The place also had a salad bar, which made the wait time for the main course more pleasant for customers. Brinker did not invent the salad bar, but he did expand upon it. "We were the first chain to take the salad bar national," said Lou Neeb, another 1970s Steak and Ale executive, who eventually became chief operating officer. He said their version featured a wider selection of salad dressings as well as then-exotic ingredients such as cherry tomatoes and jalapenos.

In the early 1970s Brinker tried to open more casual-dining restaurants. One was called Rafters and opened in Portland, Ore. The other was Granny's Attic, which opened in Huntington Beach, Calif.

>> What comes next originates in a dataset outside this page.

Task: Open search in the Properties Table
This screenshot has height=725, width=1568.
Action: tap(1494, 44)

Neeb said those concepts proved too complex to grow into chains.

Those locations eventually were converted to Bennigan's, launched in 1976. Bennigan's featured some of the menu items from Rafters and Granny's Attic.

The Brinker touch extended to human resources. "There were a lot of entrepreneurs that didn't trust anyone, and if you are walking on eggshells and someone can fire you, you're not going to be creative and you're not going to contribute much," Hays said. "Norman wanted to know what you were thinking and whether you liked working there."

GOING CORPORATE

Brinker took S&A Restaurant Corp. public in 1971, and by 1976 the company had 113 locations of Steak and Ale, Jolly Ox--the name Steak and Ale used in markets that didn't allow a reference to liquor in a restaurant name, and Bennigan's. Pillsbury, which owned Burger King, bought S&A in 1976, and Brinker became chairman of the Pillsbury Restaurant Group.

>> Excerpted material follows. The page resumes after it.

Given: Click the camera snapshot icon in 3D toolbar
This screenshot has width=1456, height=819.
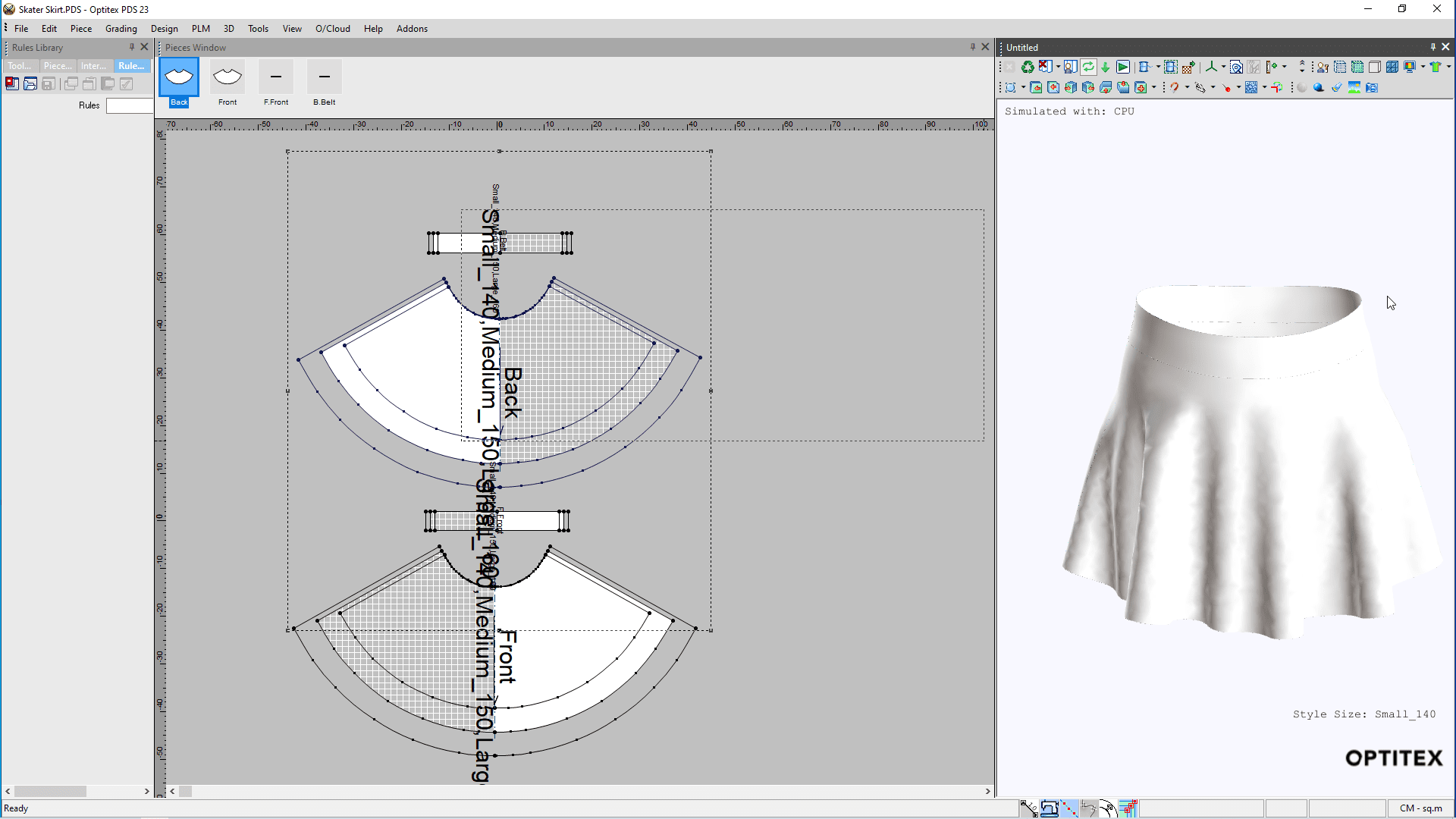Looking at the screenshot, I should (1372, 88).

Campbell said Brinker led by inquiry, not by assertions. "He was a very different kind of leader than we were used to at Burger King. He had a very enlightened management style, which, frankly, we were not used to. We were used to the 'my way or the highway' type," Campbell said.

He added that Brinker sped up the rate of new store openings from 120 a year to 300 a year. The company also continued to open Steak and Ale and Bennigan's restaurants. "He was the champion for restaurants on the Pillsbury board," Campbell said. "The Pillsbury culture was all packaged goods, so they were not always comfortable with some of the demands that are characteristic of the restaurant industry, like the way you invest capital in this business."

Brinker also endorsed Campbell and his department's idea for the Battle of the Burgers advertising campaign. Grand Metropolitan Plc purchased Pillsbury in 1989, and Texas Pacific Group acquired Burger King in 2002. Today Plano, Texas-based Metromedia Restaurant Group owns the 310 locations of Bennigan's and 60 locations of Steak and Ale.